_Excerpt provided_.
========

Offensive operations were resumed Jan. 17, 1945. Operation
Grenade achieved the Allied assault crossings over the Roer
River, followed by a northeastward drive by the U.S. Ninth
Army's link up with the First Canadian Army along the Rhine.
The Ninth Army (its dash to the Rhine was dubbed Operation
Flashpoint) comprised four corps with 13 divisions. In
reaching the Rhine, the Ninth Army captured 30,000 German
soldiers and killed 6,000, at the cost of 7,300 U.S.
casualties.
A sequel to Grenade--Operation Lumberjack--was a converging
thrust made by the U.S. First and Third Armies to trap the
Germans in the Eifel Mountains during the first week of
March. GIs were now poised to ``bounce'' the Rhine.
REMAGEN: AN ``OPEN WOUND''
On the afternoon of March 7, 1945, 34-year-old Sgt. Alex
Drabik from Toledo, Ohio, bobbed and weaved his squad across
a Rhine River railroad bridge (Ludendorff) at the little town
of Remagen, Germany. His company commander, Lt. Karl
Timmermann, from A Co., 27th Armored Inf. Bn., 9th Armored
Div., who had ordered the crossing, followed close behind.
Drabik, Timmermann and a handful of infantrymen, engineers
and tankers, performed one of the most incredible feats in
the annals of military history.
The Rhine River had not been crossed by an invading army
since Napoleon's time over a century earlier. Hitler had
ordered all the bridges up and down the Rhine to be blown up
as the Americans approached. The last bridge, between Cologne
and Koblenz, was still standing to enable German tanks and
artillery to retreat safely. Just as Lt. Timmermann gave the
order for Drabik's squad to cross, tremendous explosions
shook the bridge and seemed to lift it from its foundations.
The structure shuddered, but miraculously remained standing.

========

_Record excerpts_.
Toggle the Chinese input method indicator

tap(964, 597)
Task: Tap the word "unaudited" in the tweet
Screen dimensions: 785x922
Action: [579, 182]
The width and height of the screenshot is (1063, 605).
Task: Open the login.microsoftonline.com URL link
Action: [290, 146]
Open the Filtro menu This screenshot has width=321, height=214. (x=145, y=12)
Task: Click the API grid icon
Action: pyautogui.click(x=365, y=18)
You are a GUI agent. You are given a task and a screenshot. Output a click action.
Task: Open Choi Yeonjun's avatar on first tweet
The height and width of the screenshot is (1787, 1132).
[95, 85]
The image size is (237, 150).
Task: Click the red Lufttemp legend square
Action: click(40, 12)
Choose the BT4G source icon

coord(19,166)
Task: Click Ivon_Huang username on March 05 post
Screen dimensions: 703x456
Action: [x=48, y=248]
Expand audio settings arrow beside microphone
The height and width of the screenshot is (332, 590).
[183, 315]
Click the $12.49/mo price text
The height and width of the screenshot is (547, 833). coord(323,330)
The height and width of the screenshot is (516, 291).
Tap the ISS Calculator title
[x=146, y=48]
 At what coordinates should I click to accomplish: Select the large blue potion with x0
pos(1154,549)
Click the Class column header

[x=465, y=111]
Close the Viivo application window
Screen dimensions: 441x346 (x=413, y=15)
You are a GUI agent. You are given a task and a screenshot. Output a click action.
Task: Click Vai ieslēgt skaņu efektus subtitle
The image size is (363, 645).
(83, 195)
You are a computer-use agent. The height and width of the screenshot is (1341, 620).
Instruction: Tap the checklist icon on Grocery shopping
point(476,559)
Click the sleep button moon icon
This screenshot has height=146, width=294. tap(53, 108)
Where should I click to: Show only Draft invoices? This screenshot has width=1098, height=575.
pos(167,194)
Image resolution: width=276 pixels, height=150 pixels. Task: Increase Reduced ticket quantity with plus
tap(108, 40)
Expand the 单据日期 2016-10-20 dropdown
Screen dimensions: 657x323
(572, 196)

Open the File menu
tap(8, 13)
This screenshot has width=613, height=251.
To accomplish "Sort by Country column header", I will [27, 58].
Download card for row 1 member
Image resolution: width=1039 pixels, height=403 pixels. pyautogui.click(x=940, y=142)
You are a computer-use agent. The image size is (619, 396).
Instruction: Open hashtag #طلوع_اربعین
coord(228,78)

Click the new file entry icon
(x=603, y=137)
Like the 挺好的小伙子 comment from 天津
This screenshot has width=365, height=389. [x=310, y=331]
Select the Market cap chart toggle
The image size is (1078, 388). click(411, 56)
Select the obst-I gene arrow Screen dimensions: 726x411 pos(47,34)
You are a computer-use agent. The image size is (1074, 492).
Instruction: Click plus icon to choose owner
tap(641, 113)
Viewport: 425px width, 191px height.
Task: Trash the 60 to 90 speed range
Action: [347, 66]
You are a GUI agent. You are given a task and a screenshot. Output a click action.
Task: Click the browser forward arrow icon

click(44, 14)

========

_Task to carry out_.
Copy word for word everything in the Rhine excerpt from "Offensive operations were" down to "along the Rhine.". The lines are separate material and are not part of the Rhine excerpt.

_Finished task_.
Offensive operations were resumed Jan. 17, 1945. Operation
Grenade achieved the Allied assault crossings over the Roer
River, followed by a northeastward drive by the U.S. Ninth
Army's link up with the First Canadian Army along the Rhine.